In the original problem, there is the question of when to stop training. With pruning algorithms, there is the similar question of when to stop pruning. If separate training and validation sets are available, the choice may be clear; if not, it may be somewhat arbitrary. Sensitivity methods delete elements with the smallest sensitivities first and there may be a natural stopping point where the sensitivity jumps suddenly. Penalty-term methods control the amount of pruning by balancing the scaling factors of the error terms. This choice may be tricky, however, if it must be made before training begins, so some methods control these parameters dynamically. A compensating advantage of the penalty-term methods is that training and pruning are effectively done in parallel so the network can adapt to minimize errors introduced by pruning.

Although pruning and penalty term methods may often be faster than searching for and training a minimum size network, they do not necessarily reduce training times because larger networks may take longer to train due to sheer size and pruning takes some time itself. The goal, however, is improved generalization rather than the training speed.

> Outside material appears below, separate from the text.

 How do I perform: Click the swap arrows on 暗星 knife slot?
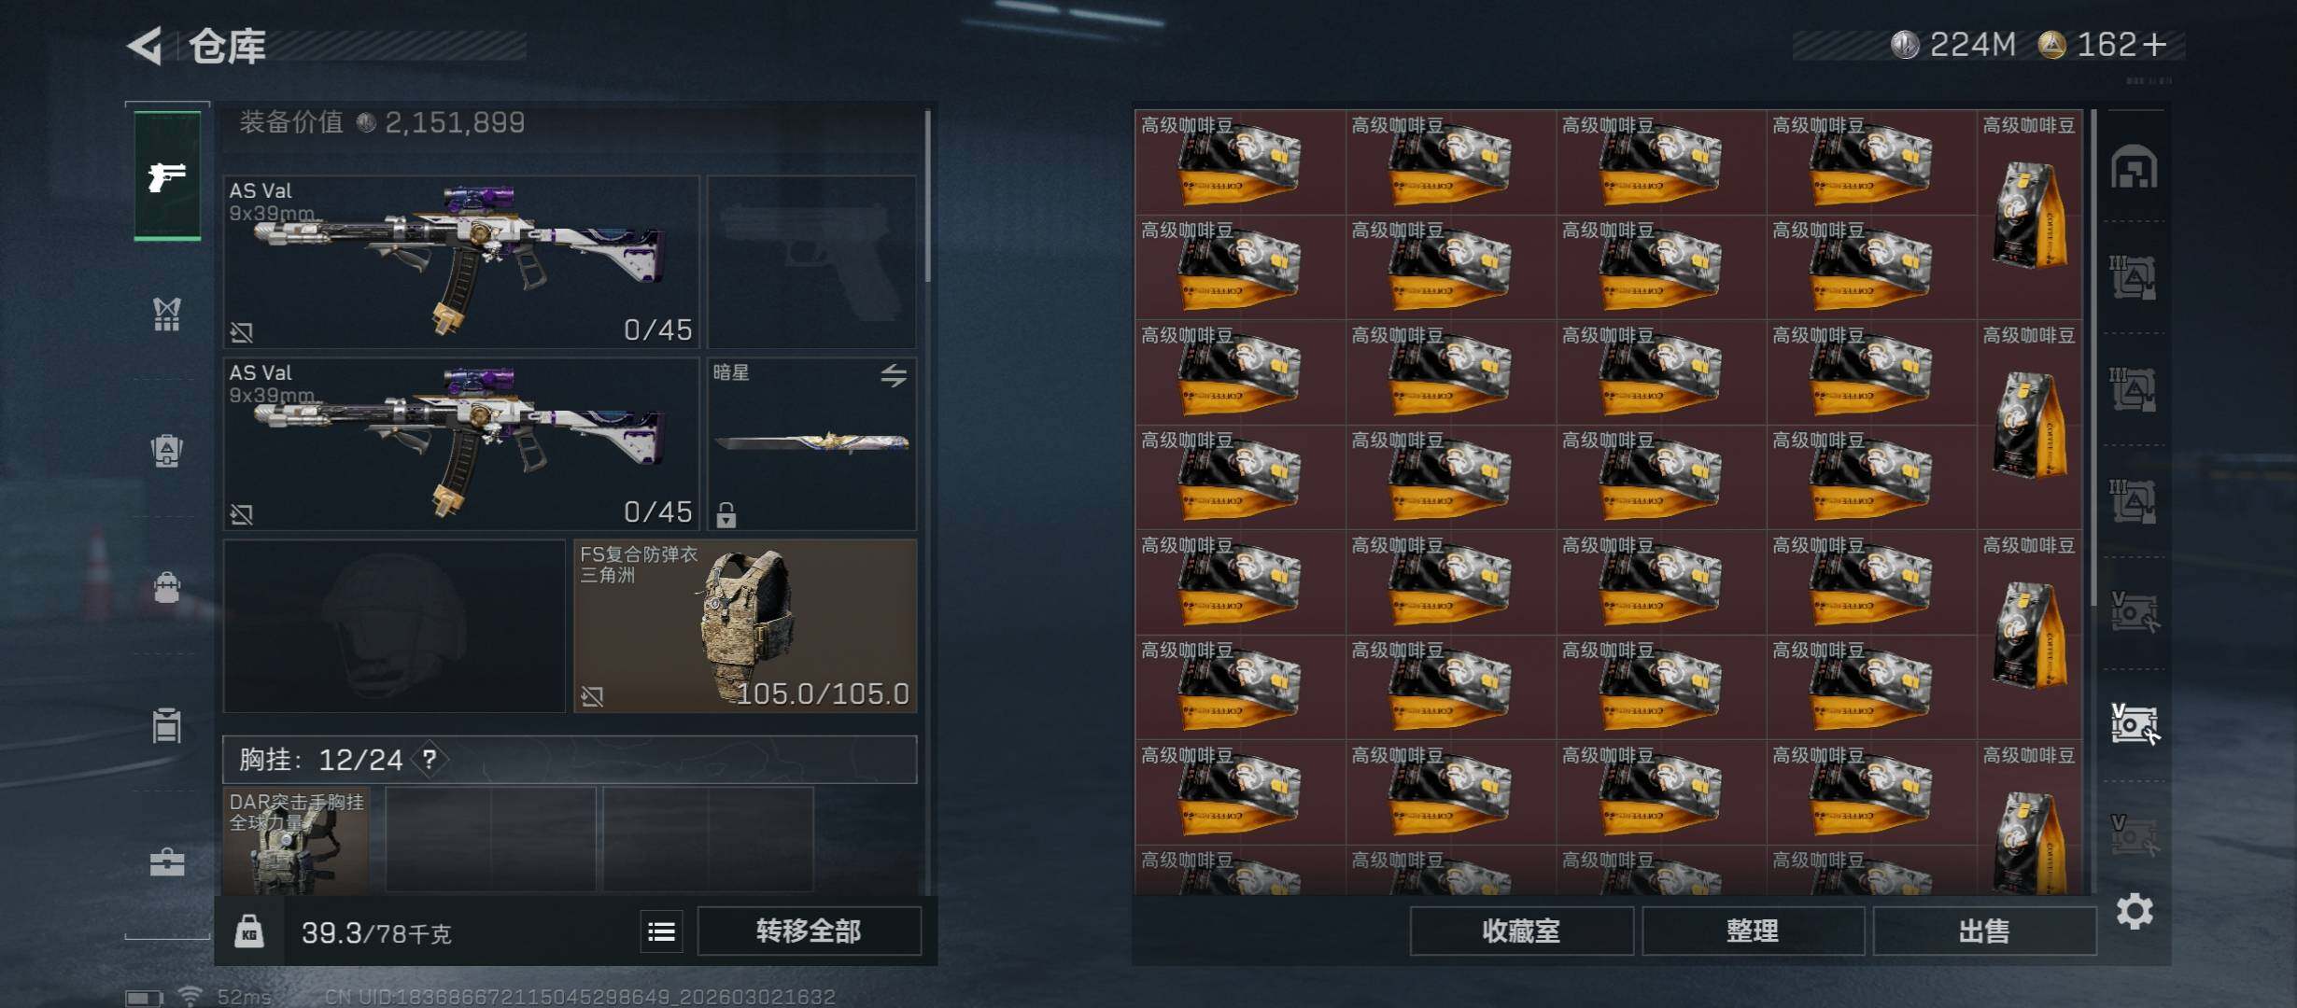893,375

It should be noted that pruning alone is not a sufficient tool to guarantee good generalization. Figure 14.11, for example, illustrates near minimal networks that probably generalize differently. (Except for some possibly unneeded bias connections, the 2/2/1 networks are minimal for the 2-bit XOR problem unless short-cut connections are used.) No connections can be removed so pruning is not an option.

It should also be noted that there is no guarantee that pruning will always lead to a network that generalizes better. It may be that the larger network allows an internal representation that is unavailable to a smaller network and it may not be possible to change from one form to the other by simply removing elements. Overfitting might be so severe that it cannot be corrected by pruning alone. It may also turn out that pruning simply removes redundant elements but leaves the overall response essentially unchanged. That is, elements may be removed because they have little effect on the output; removing them does not change the basic solution and does not lead to better generalization. If the pruning algorithm removes elements without adjusting remaining weights, the response of the pruned network is unlikely to be smoother than the originalespecially when small weights are more likely to be removed than large ones. Figure 13.5 illustrates a case where the pruned network is likely to generalize worse than the original.